Start of Source extract

When shares are multiplied by a scalar, it is not possible to determine whether the result exceeds the range of values that can be represented. If the result does fall outside the range, then the value reconstructed from the shares will wrap around the modulus. This matches the usual behavior of field elements under scalar multiplication.

>>> (s, t) = shares(512, quantity=2, modulus=1021)
>>> s = s * 2
>>> t = t * 2
>>> interpolate([s, t]) == (512 * 2) % 1021 == 3
True

The scalar argument must be a nonnegative integer.

>>> (r, s, t) = shares(123, 3)
>>> s = s * 2.0
Traceback (most recent call last):
  ...
TypeError: scalar must be an integer
>>> (r, s, t) = shares(123, 3)
>>> s = s * -2
Traceback (most recent call last):
  ...
ValueError: scalar must be a nonnegative integer

The share being multiplied must have a modulus component.

>>> share(2, 123) * 3
Traceback (most recent call last):
  ...

End of Source extract
Start of Record set

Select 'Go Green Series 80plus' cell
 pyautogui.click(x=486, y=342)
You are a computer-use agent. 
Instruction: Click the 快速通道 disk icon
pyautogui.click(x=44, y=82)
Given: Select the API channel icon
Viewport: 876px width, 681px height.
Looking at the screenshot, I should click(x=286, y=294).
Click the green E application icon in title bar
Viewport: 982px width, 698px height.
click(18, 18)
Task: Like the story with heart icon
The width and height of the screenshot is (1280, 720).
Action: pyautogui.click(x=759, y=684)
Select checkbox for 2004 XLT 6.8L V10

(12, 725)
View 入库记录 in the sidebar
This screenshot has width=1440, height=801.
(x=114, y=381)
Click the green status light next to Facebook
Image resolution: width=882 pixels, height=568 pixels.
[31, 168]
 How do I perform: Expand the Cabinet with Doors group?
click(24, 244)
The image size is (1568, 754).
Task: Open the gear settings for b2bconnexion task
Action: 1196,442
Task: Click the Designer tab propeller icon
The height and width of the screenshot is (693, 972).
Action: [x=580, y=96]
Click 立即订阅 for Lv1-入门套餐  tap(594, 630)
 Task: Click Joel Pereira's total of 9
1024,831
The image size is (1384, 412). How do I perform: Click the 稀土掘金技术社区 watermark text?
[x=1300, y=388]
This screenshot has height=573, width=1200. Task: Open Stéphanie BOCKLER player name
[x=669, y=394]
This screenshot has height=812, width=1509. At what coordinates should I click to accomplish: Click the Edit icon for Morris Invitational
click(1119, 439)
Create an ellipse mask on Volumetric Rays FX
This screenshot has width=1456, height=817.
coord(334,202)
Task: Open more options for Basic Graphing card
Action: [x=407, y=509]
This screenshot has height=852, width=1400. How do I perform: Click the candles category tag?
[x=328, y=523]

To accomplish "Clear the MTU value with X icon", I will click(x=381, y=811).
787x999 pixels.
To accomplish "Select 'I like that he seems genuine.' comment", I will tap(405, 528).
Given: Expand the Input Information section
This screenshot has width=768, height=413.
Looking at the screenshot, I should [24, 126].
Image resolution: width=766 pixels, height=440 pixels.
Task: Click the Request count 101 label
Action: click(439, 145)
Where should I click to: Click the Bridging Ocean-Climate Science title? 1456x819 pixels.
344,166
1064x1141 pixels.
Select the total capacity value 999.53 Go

End of Record set

■ Direction
Repeat the passage on multiplying shares by a scalar from "TypeError: scalar must" to "a modulus component.", swapping "modulus component" for "modulus attribute".

■ Solution to the problem
TypeError: scalar must be an integer
>>> (r, s, t) = shares(123, 3)
>>> s = s * -2
Traceback (most recent call last):
  ...
ValueError: scalar must be a nonnegative integer

The share being multiplied must have a modulus attribute.